Forget the Bayeux Tapestry – this slideshow is the definitive record.
Alf’s Imperial Army, Northern Command, Fifth Waikato Dragoons Regiment, Officer Commanding Major Blunder issued an exclusive Press Release to N8N following the battle, which is repeated word for word here.
Ahh, Gentle Reader -
Oh what a wonderful war, wot! Normans, Anglo-Saxons, paper swords, flourbombs filling the air, desperate last stands, a firm shield wall and gallant charges against a foe “standing as if rooted to the very earth itself” – all elements of the event that was the Battle of Hastings at Puketaha.
One finds at these events that particular vignettes stick in one’s mind, such as the moment when the first Norman charge, led by William Duke of Normandy, thundered home into the most vulnerable part of the Anglo-Saxon line – fewer shields and slightly battle-weary, only to be routed by a surprisingly spirited defence and well-aimed flourbombs; cricket must be alive and well among the student body.
And who could forget the massed charge of Normans as, having already suffered defection to the Anglo-Saxons that utterly shredded the shield wall towards the end of the fray.
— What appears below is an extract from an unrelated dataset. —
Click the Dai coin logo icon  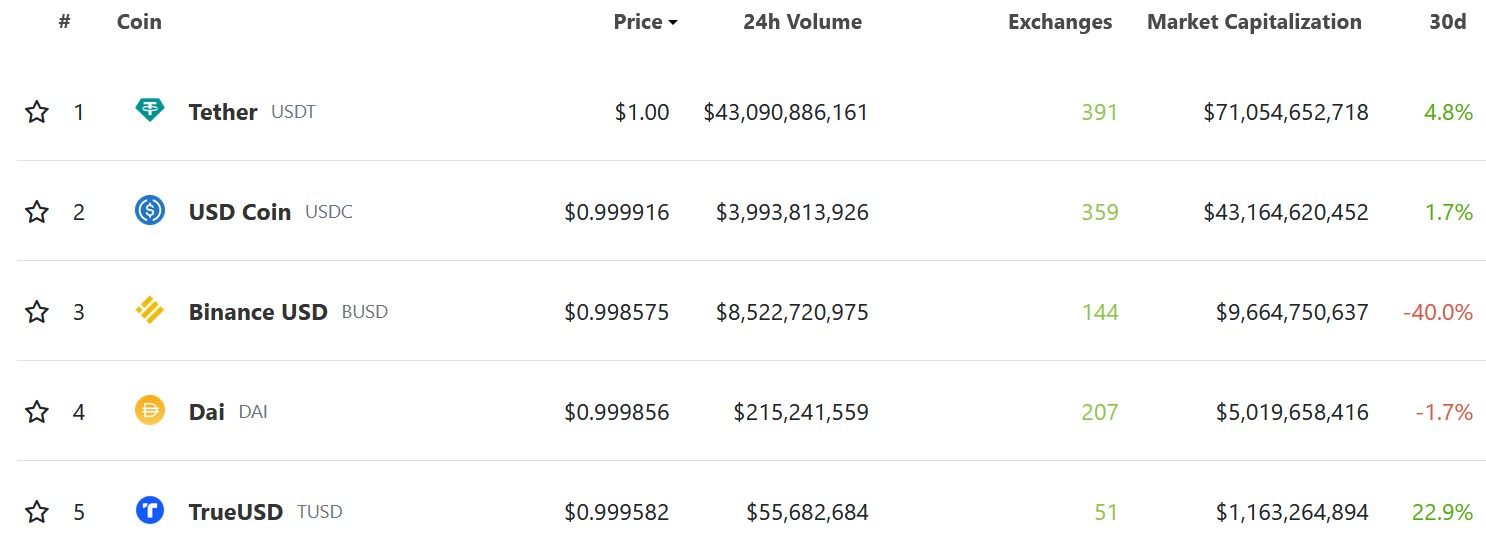(x=150, y=410)
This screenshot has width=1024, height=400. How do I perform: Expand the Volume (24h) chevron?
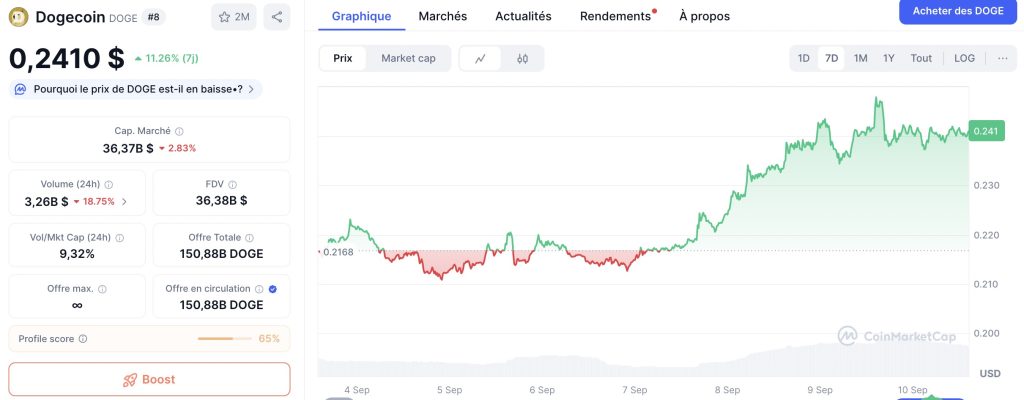(x=124, y=202)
Interspersed between these keystone events there were individual duels lasting mere seconds but containing all the elements of theatre one could hope for, the Nurses doing an excellent job keeping the troops of both sides functional, gallant deaths and fierce snarls on all sides.
One must say that the overall event, whilst lasting slightly less than half an hour, was thoroughly enjoyable and the children did their school proud with the depth of their various performances. One certainly looks forward to the next event.
However, the day was not just about getting out on the field to get grubby and have fun, although that was certainly part of it. Several classrooms had spent some time researching the events surrounding the actual Battle of Hastings in 1066, picking out the meat of the plethora of information that is available. One was privileged to listen to a partial recounting of interesting facts that Room 6 had discovered in the course of their learning – every class is different, every child latches onto something that appeals to them personally
And that is precisely what the whole event was about; encouraging the children, and through them older siblings, parents, staff and anyone else whose lives they touch during the process, to ask questions about history, to get interested to dig a little deeper than the surface information easily found online or in standard texts; bringing the whole thing to life with a battle is a marvellous way to lock the raw knowledge into place with sound and scent – the imagination will do the rest. We are nothing if we know not from whence we came.